Jimmy Deasy and his son Seán are two other Rebel Foxes who are living the dream after Tottenham Hotspur’s draw with Chelsea on Monday night ensured that the trophy was the Leicester’s.

Jimmy was born in Leicester but is of West Cork stock – his mother and Kieron’s mother knew each other from the Irish club in Leicester – and he managed to snare Seán at a young age.

‘I came over in 1980, I tired to convert everyone but I managed to get Seán when he was a baby. He was a bit of a Chelsea fan at first but I brought him over to games when he was young.’

He was following a tradition, having had plenty of exposure from a young age.

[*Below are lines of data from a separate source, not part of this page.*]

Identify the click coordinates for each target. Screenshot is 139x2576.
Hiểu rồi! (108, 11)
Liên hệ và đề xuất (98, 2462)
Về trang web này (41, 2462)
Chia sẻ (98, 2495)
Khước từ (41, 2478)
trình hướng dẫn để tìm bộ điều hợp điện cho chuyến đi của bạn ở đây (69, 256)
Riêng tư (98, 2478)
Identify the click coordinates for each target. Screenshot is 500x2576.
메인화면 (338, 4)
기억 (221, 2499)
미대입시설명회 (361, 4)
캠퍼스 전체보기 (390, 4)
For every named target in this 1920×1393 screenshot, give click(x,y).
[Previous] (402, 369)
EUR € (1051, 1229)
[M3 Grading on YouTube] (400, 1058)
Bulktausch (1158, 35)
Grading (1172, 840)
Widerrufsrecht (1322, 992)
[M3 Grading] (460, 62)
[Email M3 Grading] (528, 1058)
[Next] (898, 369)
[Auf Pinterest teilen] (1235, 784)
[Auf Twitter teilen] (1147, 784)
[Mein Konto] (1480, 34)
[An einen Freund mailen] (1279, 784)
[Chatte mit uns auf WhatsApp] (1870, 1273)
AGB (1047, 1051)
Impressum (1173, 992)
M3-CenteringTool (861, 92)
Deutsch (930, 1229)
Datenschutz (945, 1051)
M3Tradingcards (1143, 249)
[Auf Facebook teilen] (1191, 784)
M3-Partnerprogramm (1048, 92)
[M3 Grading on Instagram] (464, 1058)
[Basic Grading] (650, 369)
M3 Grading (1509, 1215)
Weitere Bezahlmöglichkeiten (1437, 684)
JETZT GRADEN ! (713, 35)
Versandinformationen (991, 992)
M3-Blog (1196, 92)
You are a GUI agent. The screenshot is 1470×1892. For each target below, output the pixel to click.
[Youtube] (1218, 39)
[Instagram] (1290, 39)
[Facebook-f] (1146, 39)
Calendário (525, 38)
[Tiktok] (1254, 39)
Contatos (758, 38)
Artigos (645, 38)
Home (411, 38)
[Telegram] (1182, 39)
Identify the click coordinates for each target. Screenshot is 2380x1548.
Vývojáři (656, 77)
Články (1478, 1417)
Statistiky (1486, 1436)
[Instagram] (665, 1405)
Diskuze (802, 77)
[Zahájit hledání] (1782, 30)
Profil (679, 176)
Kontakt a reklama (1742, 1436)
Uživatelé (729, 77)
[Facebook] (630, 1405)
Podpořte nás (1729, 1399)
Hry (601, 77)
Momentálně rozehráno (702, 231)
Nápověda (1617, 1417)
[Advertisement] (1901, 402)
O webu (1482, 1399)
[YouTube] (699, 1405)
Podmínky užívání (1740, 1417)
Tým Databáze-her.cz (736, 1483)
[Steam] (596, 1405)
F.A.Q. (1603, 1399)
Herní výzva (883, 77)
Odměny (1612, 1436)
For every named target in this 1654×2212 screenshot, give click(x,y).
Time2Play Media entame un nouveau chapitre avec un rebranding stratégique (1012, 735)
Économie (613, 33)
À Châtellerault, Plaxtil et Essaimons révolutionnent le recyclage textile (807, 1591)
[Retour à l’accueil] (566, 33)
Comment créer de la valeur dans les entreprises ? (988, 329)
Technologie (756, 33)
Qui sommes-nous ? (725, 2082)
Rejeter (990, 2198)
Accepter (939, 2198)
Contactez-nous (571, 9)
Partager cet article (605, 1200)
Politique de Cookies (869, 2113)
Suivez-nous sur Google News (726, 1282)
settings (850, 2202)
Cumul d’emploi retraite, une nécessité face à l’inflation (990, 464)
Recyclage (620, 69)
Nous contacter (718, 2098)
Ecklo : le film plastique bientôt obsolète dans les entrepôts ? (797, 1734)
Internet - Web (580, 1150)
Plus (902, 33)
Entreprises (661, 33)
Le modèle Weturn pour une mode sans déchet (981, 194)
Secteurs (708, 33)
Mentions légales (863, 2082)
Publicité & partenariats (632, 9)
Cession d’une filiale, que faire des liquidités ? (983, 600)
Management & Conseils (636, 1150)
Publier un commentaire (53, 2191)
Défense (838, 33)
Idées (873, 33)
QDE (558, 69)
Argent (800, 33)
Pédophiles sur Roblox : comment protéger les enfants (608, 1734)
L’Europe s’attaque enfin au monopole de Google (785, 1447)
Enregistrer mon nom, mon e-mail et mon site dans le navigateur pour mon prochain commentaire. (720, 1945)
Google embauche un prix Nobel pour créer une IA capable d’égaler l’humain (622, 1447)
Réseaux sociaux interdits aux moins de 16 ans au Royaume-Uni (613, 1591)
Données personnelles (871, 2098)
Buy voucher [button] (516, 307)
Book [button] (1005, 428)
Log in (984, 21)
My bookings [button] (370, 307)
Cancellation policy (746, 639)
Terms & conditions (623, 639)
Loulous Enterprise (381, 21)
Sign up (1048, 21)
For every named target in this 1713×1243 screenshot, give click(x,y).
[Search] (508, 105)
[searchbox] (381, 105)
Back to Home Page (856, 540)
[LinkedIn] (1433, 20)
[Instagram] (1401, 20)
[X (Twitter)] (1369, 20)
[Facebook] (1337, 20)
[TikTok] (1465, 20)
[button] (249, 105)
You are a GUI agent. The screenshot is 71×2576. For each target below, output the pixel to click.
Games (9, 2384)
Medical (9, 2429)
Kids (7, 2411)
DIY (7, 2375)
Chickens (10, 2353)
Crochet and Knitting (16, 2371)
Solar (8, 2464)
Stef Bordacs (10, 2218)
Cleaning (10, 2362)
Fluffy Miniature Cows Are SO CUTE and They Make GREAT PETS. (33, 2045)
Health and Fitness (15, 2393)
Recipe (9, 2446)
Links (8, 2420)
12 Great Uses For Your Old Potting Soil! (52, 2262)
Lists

‘My father is from Union Hall and my mum is from between Tragumna and Castletownshend, she used to work in the hotel where away teams stayed when they played Leicester at Filbert St.

‘She brought me to my first game against Manchester City in 1967 and it grew from there. I thought all season that the bigger clubs would buck up but it never happened.

‘Normally, we’re happy with winning one big game, like the 5-3 against Manchester United in 2014. My wife is kicking me though, when Leicester were in the Championship I used to put a tenner on them but I didn’t bother when they were in the Premier League. If I had, I wouldn’t be working for the Council now!’

Leicester will be presented with the trophy after the game against Everton on Saturday evening and it’ll be a double-celebration in the Deasy household.

‘Seán’s 21 on Thursday,’ Jimmy explains, ‘so the party is on Saturday. It’ll be lovely to combine the two, I’d say he’s forgiven me for dragging him to those games in League 1 now!’